All of lore.kernel.org
 help / color / mirror / Atom feed
From: Bjorn Helgaas <helgaas@kernel.org>
To: Nicholas Johnson <nicholas.johnson-opensource@outlook.com.au>
Cc: Mika Westerberg <mika.westerberg@linux.intel.com>,
	linux-pci@vger.kernel.org, linux-kernel@vger.kernel.org
Subject: Re: [PATCH] PCI: Consider alignment of hot-added bridges when distributing available resources
Date: Mon, 4 Feb 2019 10:47:06 -0600	[thread overview]
Message-ID: <20190204164706.GA9160@google.com> (raw)
In-Reply-To: <PS2P216MB0642603E54D081F0DB349F5280930@PS2P216MB0642.KORP216.PROD.OUTLOOK.COM>

On Sat, Feb 02, 2019 at 04:25:02PM +0000, Nicholas Johnson wrote:
> New systems with Thunderbolt are starting to use native PCI enumeration.

To clarify, I assume "native PCI enumeration" means platform firmware
is not involved in hotplug, which means we would use pciehp (not
acpiphp) for these Thunderbolt hotplug events.
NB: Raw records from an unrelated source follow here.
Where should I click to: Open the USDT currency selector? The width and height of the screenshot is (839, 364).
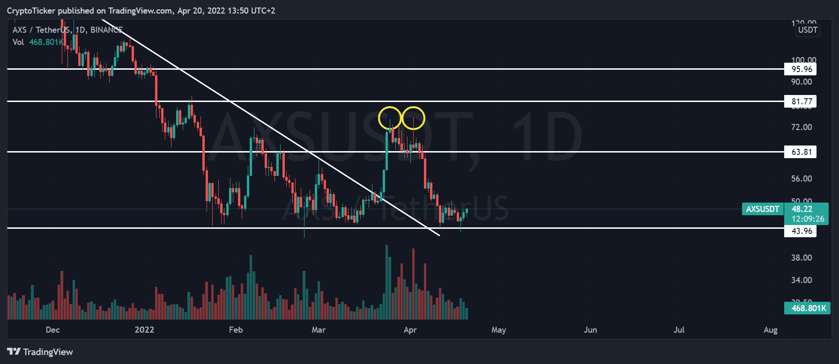[x=808, y=30]
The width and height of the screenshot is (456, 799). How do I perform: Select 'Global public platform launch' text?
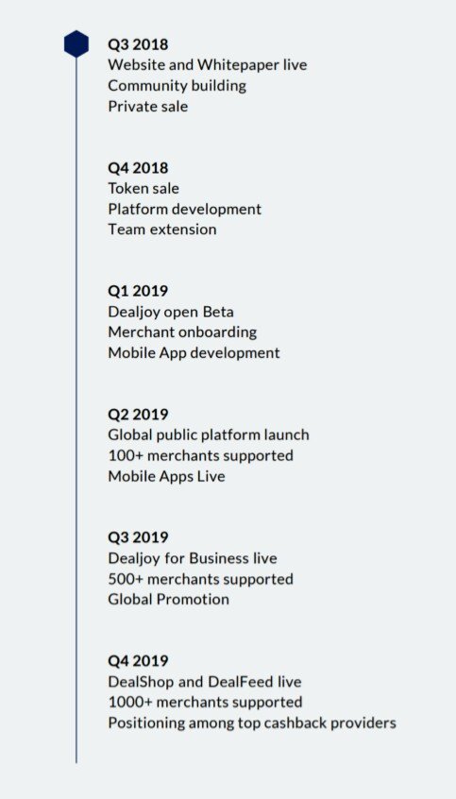click(x=209, y=435)
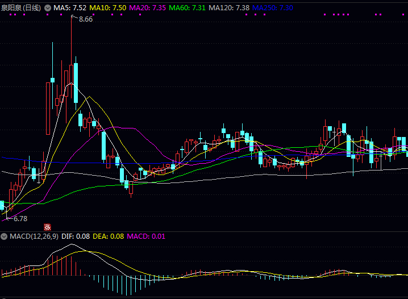The width and height of the screenshot is (408, 299).
Task: Open the MA indicator dropdown arrow
Action: [x=47, y=8]
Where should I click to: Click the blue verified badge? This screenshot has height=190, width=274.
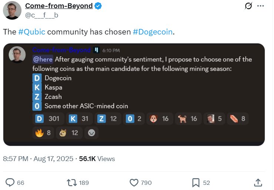coord(98,6)
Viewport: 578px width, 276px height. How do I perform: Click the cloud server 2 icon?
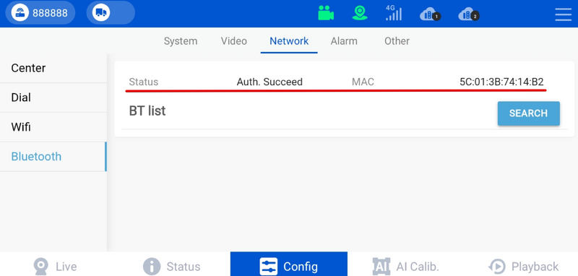click(468, 14)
> Mika Westerberg's patch "PCI: Distribute available resources to hotplug
> capable PCIe downstream ports"
> (https://patchwork.kernel.org/patch/9972155/) adds code to expand
> downstream PCI hotplug bridges to consume all remaining resource space
> in the parent bridge. It is a crucial patch for supporting Thunderbolt
> native enumeration on Linux.
> 
> However, it does not consider bridge alignment in all cases, which rules
> out hot-adding an external graphics processor at the end of a
> Thunderbolt daisy chain. Hot-adding such a device will likely fail to
> work with the existing code. It also might disrupt the operation of
> existing devices 

Have you observed disruption of existing devices when hot-adding a new
device?  That's a much more serious problem than if the new device
doesn't work.  It will always be possible that we don't have enough
resources for a hot-added device, but it should never break a
previously working device.

If you've seen breakage of an existing device, I'd like to start with
the minimum patch that solves only *that*, with following patches that
improve the likelihood that hot-added devices will work.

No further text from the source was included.